EXTRACTED TEXT:
------------------------------------------------------------------------

From the pensione house where I took a lodging just a few steps from the boulevard, the sea is unseen.

It is blocked by private establishments, in ugly concrete, that some brilliant people have erected, perhaps as an afterthought when people began to flock to the boulevard.

Strewn along that stretch of a walkway are CRs (comfort rooms, according to the label), a stage in the middle that announced some kind of a festival on May 31 or just a couple of days before I flew in, some stunted coconuts in the first stretch, and young trees of the sea type including two coconuts on each plot, all these at  three feet, plus or minus.

Somewhere, there is the announcement of the completion of a three-phase boulevard, which suggests that the southern part has yet to be completed.

Signs of construction—or attempts to have one—are visible.

Because the stunted—yes, miracle—coconut trees looked old, it could be that the northern part of the boulevard is the first of the three phases, perhaps constructed a many years back.

The signs of aging are manifest: cracks here and there, mossy walls, chipped edges.

At the point where the northern part of the cemented boulevard stops to give way to a mangrove is a narrow street littered with garbage.

I see two houses on stilts in the grove, and these houses are connected to barong-barong houses that dotted the left side of the street from where I stood.

The other side of the northern end of the boulevard is a cemented public space with kiosks one after another, elbow to elbow.

In front of these kiosks are plastic tables and chairs for weary legs, or simply kibitzers like me.

Many of these announce barbecues, inasar, and other goodies, all in the name of meat, and less in the name of fish.

Vegetables, forget them.

They do not offer some veggies in restaurants over here.

You ask for salad and people will say you are nuts—or you come from the United States.

Which is another story.

Broiled meat is the in-thing over here, as in Manila the big city, with the seductions of the promise of ‘unlimited’ rice, promising to the diner that he can have all the rice in the world if he wants to.

------------------------------------------------------------------------

INPUT DATA:

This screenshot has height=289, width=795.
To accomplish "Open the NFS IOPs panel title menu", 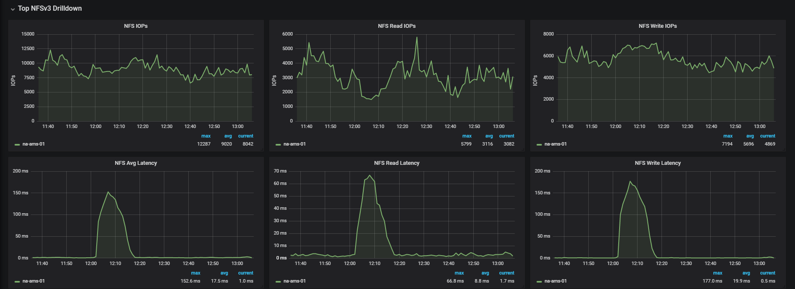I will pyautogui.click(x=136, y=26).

------------------------------------------------------------------------

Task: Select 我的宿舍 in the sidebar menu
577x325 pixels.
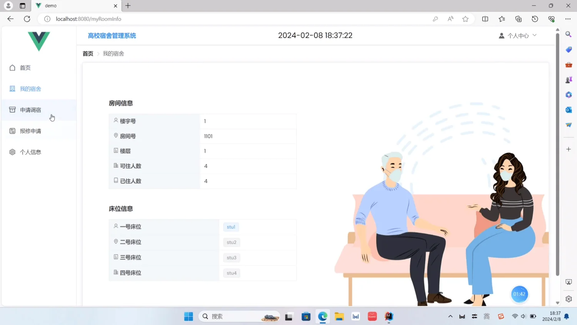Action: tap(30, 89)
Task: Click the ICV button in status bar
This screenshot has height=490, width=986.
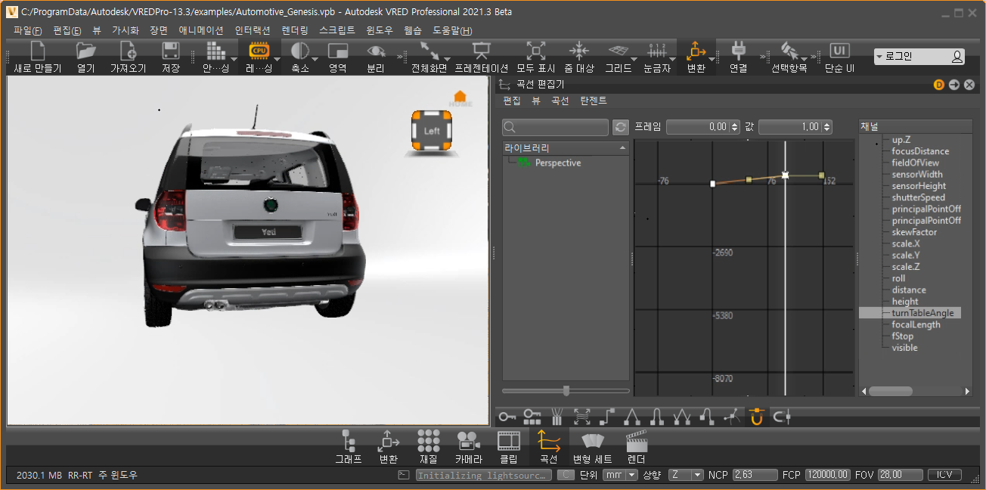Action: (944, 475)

------------------------------------------------------------------------

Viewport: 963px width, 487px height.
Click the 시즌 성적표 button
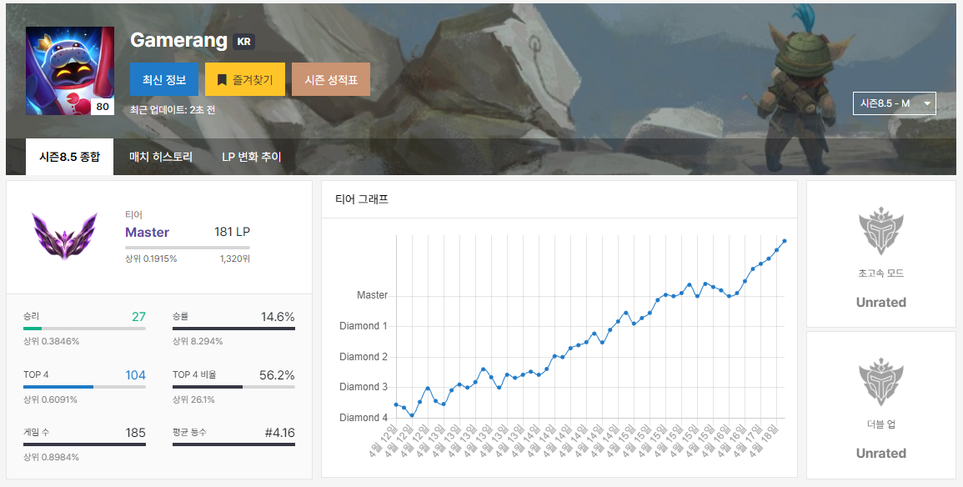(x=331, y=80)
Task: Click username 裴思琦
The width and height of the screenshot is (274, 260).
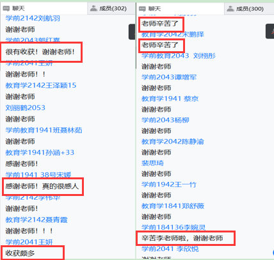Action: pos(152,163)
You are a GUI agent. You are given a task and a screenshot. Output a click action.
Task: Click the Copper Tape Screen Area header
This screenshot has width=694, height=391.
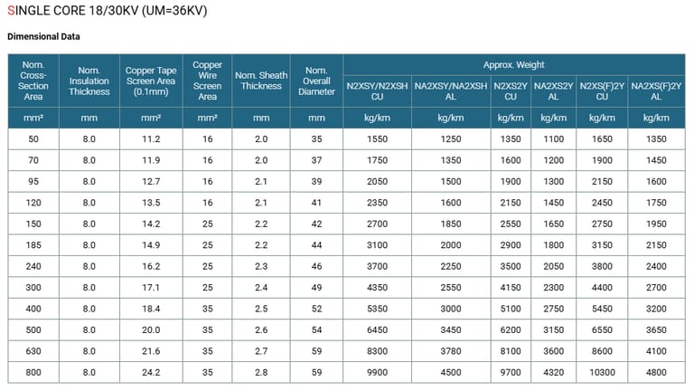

------------------------------------------------------------------------

WORK TASK 1: List the signs of aging that the boulevard essay names.
WORK TASK 2: Extend the boulevard essay, starting right after its last sentence.

TASK RESPONSE 1:
- Cracks here and there
- Mossy walls
- Chipped edges

TASK RESPONSE 2:
The streets are small in Dipolog, the roads perhaps a hindsight when this place got to be bigger and bigger until it harbored the illusion that it can become the motor for development in these parts of ZaNorte, the popular, and administration sanctioned abbreviation of the province’s name.

There are no traffic lights here—or if there were, perhaps I did not see them.

Or they missed me in much the same way that I missed them.

One only have to have the capacity to run to the other side of the street when one is crossing; that is the only one that matters.

Otherwise, this is a country where tacit knowledge is plain and simple, knowledge.

And perhaps better than those demonstrations of the efficiency of first world governments and first world capitalists.

There are capitalists here, of course, and the story of buildings being erected by the Dipolog shoreline is a case in point—a proof of this unethical commerce performed by many in other cities near the sea.

Such as Dapitan, for instance.

Which is another story too. 

On my first afternoon, I felt I could no longer stay in Dipolog, but I gave the city another day to amend, to come to a public confession, to admit mea culpa, and ask for forgiveness from a lowly viajero like me.

But this city does not have the language of humility, and so, by the following day, I planned my escape route. Escapo maestro, here I come, here I am.  

Two days of wasting my time to a city pretending to be one is too much.

Even if the people are the kindest of the kind people around.